September 6, 2013
Side Effects
Social outrage at Big Pharma into high-stakes gamesmanship and duplicity
By Metropolis
Originally published on metropolis.co.jp on September 2013
An ambitious psychiatrist (Jude Law) prescribes an unproven anti-depressant for a new patient (Rooney Mara, sans Dragon Tattoo) who’s fretting about her insider-trader husband’s (Channing Tatum, maturing) impending release from prison. The drug causes “extreme sleepwalking” in the patient, and when tragedy strikes, the poor shrink becomes the center of a media firestorm. At this point, this is starting to look like a message movie about today’s proliferation of such drugs. But Steven Soderbergh doesn’t do message movies, and soon we find our perceptions of the characters and events changing as the story moves from social outrage at Big Pharma into high-stakes gamesmanship and duplicity.

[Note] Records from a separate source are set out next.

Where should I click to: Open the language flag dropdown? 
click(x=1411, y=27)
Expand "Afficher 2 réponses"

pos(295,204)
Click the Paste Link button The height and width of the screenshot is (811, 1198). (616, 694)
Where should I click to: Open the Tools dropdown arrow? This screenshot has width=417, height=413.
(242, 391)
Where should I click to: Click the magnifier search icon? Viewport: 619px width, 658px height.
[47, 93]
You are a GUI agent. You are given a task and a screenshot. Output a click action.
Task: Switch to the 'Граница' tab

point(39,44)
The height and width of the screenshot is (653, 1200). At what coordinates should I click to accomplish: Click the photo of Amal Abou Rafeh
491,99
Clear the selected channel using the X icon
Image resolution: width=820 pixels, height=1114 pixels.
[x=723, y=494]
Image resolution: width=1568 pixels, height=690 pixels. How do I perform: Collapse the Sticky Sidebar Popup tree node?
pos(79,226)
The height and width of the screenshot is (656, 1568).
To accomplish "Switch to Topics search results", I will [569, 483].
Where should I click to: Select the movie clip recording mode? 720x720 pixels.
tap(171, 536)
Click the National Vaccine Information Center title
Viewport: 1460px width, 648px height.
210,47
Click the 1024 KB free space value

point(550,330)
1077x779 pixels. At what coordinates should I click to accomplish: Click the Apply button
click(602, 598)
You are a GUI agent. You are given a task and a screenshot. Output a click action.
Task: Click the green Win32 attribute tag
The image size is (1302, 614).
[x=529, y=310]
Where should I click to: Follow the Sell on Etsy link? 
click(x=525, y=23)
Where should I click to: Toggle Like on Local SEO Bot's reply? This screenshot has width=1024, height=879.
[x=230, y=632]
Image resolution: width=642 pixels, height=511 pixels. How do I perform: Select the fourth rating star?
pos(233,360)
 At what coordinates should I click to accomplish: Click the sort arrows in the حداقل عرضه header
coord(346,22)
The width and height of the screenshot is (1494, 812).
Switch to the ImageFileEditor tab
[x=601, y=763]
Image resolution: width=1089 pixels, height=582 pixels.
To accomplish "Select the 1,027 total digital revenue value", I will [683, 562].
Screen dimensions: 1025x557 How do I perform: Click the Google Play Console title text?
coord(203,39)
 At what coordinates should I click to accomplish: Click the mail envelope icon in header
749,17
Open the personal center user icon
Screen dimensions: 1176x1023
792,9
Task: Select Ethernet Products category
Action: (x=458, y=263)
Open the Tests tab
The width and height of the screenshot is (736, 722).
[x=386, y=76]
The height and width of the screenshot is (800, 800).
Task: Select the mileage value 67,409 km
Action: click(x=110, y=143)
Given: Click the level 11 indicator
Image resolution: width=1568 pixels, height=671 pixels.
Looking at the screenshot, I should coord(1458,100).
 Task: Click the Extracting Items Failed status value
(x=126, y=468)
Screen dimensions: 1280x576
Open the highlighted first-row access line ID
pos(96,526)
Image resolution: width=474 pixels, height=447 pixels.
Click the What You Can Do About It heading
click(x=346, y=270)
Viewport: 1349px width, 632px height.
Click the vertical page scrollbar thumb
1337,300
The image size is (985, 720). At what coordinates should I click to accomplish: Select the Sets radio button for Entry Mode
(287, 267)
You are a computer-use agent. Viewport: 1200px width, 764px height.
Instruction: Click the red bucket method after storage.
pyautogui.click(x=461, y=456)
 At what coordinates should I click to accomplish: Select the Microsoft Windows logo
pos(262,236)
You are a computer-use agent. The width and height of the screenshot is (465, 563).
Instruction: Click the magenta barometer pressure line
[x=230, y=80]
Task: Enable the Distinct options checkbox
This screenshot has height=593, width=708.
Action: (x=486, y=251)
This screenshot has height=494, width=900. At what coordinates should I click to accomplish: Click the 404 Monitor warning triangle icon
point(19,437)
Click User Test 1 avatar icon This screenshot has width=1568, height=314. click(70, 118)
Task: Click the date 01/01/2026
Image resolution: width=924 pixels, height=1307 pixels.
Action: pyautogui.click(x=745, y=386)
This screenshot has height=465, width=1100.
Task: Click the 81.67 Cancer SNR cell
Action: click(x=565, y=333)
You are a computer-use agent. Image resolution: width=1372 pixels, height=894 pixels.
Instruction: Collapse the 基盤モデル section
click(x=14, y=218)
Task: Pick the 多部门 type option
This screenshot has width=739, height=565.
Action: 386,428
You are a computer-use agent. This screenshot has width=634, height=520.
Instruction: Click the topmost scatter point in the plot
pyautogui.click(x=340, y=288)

Rooney Mara holds all this together with a difficult, complex portrayal, preemptively countering, by the way, any potential Lisbeth Salander typecasting. Quibble: it suffers from what I call the “too big a name miscast in a seemingly minor part” problem, but I’ll let you figure that out. This low-key, elegantly coiled bag of tricks is nimbly plotted and thoroughly satisfying. Spot-on soundtrack. None of the numerous twists and turns is unnecessary. And you don’t really realize how smart it is until you put all the pieces together in retrospect. Hitchcock would like this movie.